7On the section 15 aspect of the complaint, however, the Board in this second decision
noted as well from the earlier decision:
5…….
In dismissing the complaint on the basis set out above the Board was careful to point out in the final paragraph of its decision .that its conclusion did not mean that the Star and the sterotypers could use the negotiation process to weaken the photoengravers claim to the work in question. The Board stated unequivocally at paragraph 16 that:
"Local 35-P (photoengravers) is entitled under section 81 of the Act to have its claim to the work in question dealt with on its merits. Accordingly, any attempt to circumvent the jurisdictional dispute procedures of the Act by either the Star or Local 1 in their bargaining would be inconsistent with the Act and would amount to a breach of the duty to bargain in good faith."

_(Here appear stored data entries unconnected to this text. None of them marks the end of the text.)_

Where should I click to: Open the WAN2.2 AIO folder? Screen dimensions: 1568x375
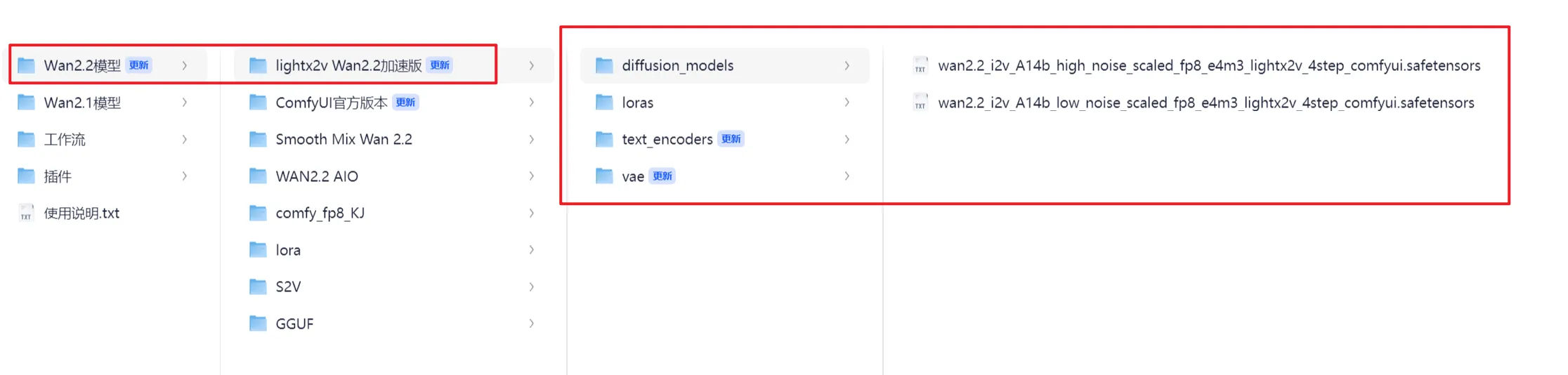click(x=317, y=176)
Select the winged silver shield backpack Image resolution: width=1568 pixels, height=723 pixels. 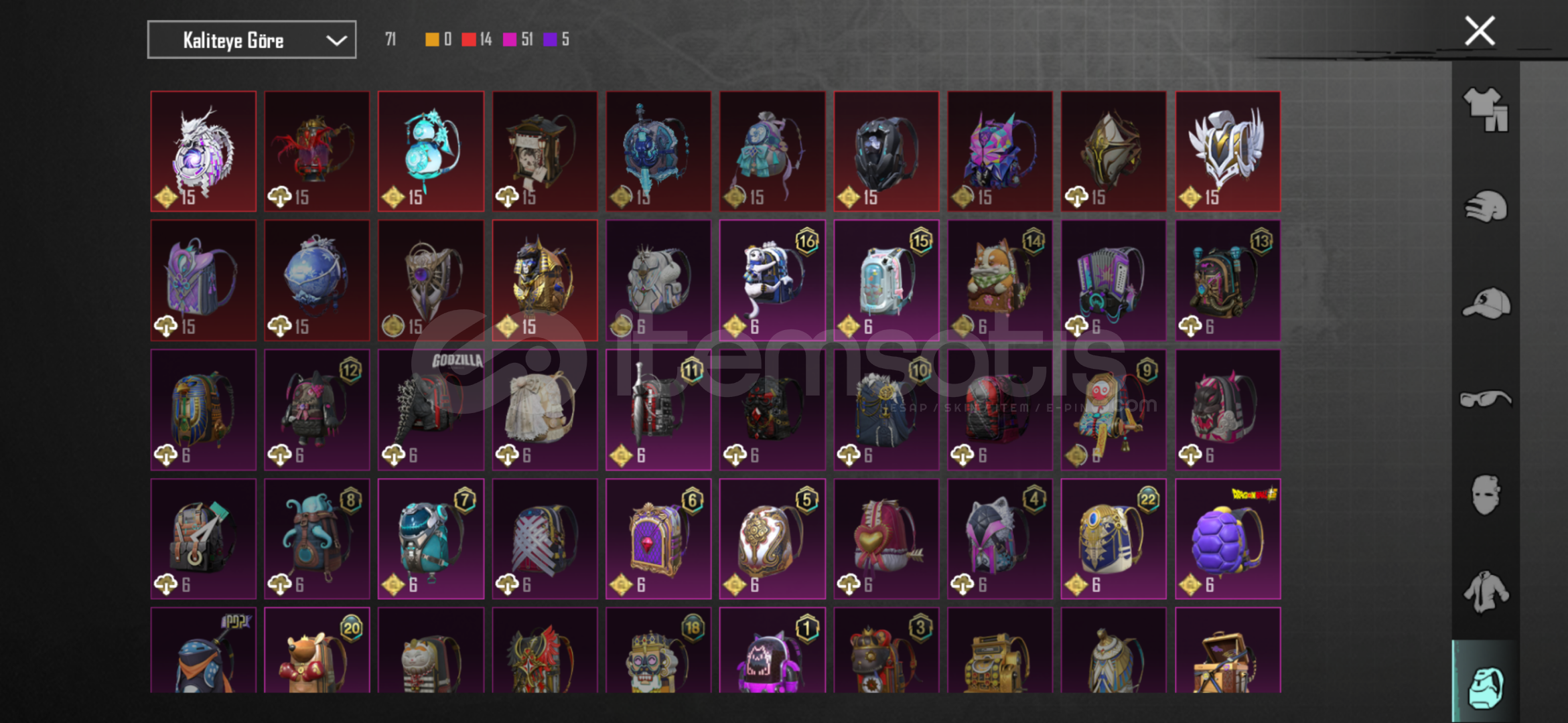coord(1228,151)
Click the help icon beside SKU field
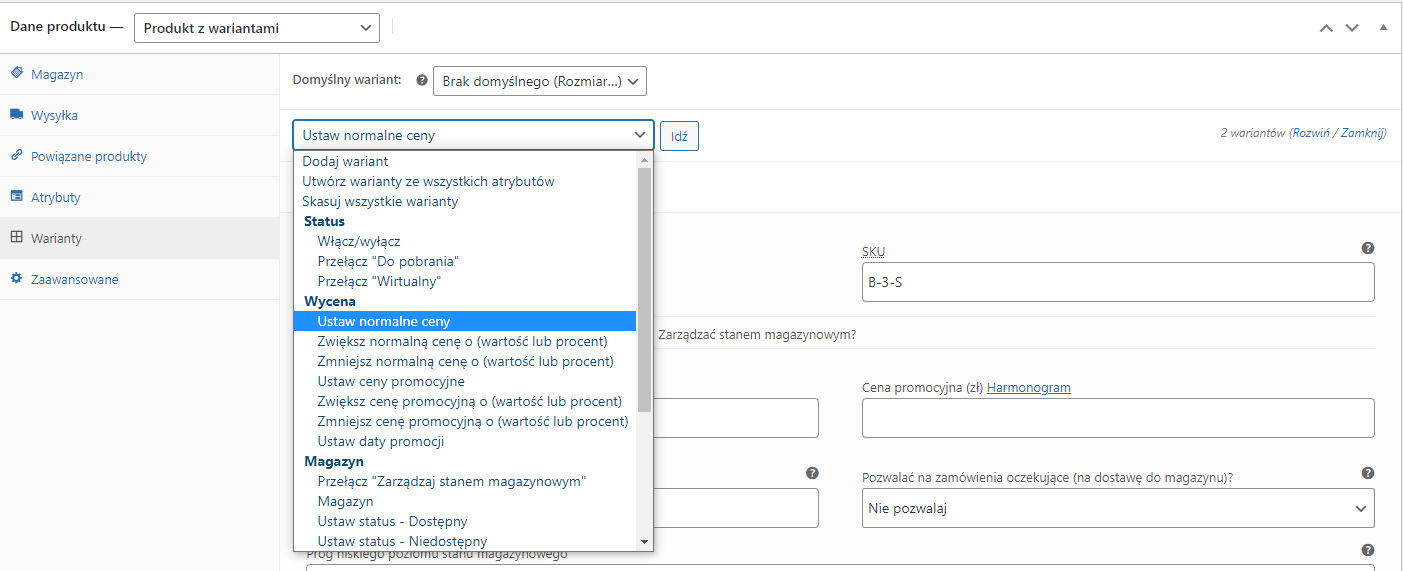Screen dimensions: 1403x571 tap(1367, 248)
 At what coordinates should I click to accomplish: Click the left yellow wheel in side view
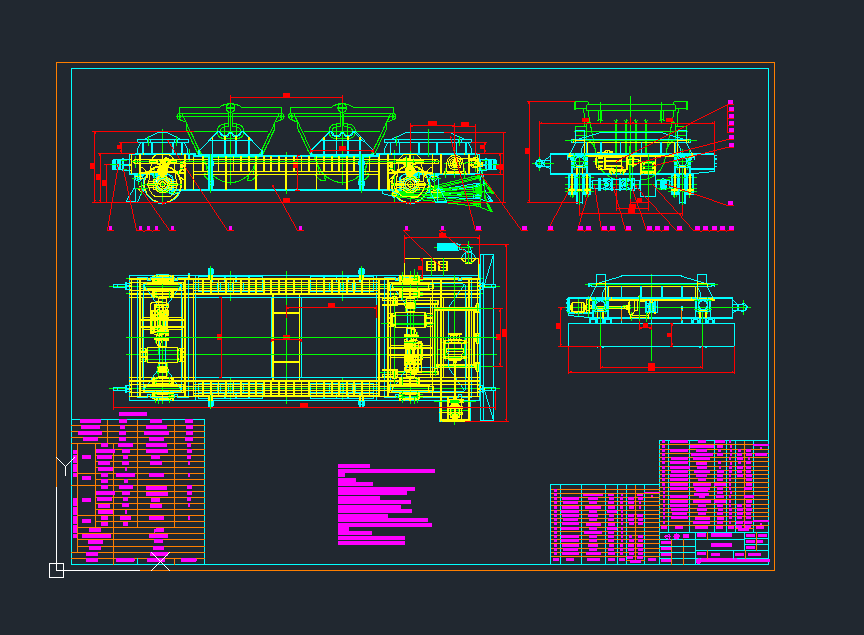click(162, 184)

Focusing then on the bargaining between the employer and the complainant Union, the Board went on to conclude as follows:
The fact situation before this Board is substantially different than that upon which the Board dismissed the earlier section 14 [now 15] complaint. Since the issuance of the Board's earlier decision the Star has amended its position so that it no longer seeks a discretion in respect of work assignment but rather is attempting to alter the work description in the collective agreement. All other matters have been tentatively settled so that work jurisdiction remains as the only matter in dispute and the Minister has issued a "no board" report so that the parties are currently in a legal strike/lockout position. In addition the Star has negotiated a tentative settlement with the sterotypers which includes a work description which overlaps with that found in the expired photoengravers' collective agreement. It is against these critical facts that this panel must decide if either or both of the respondents have violated section 14 of the Act.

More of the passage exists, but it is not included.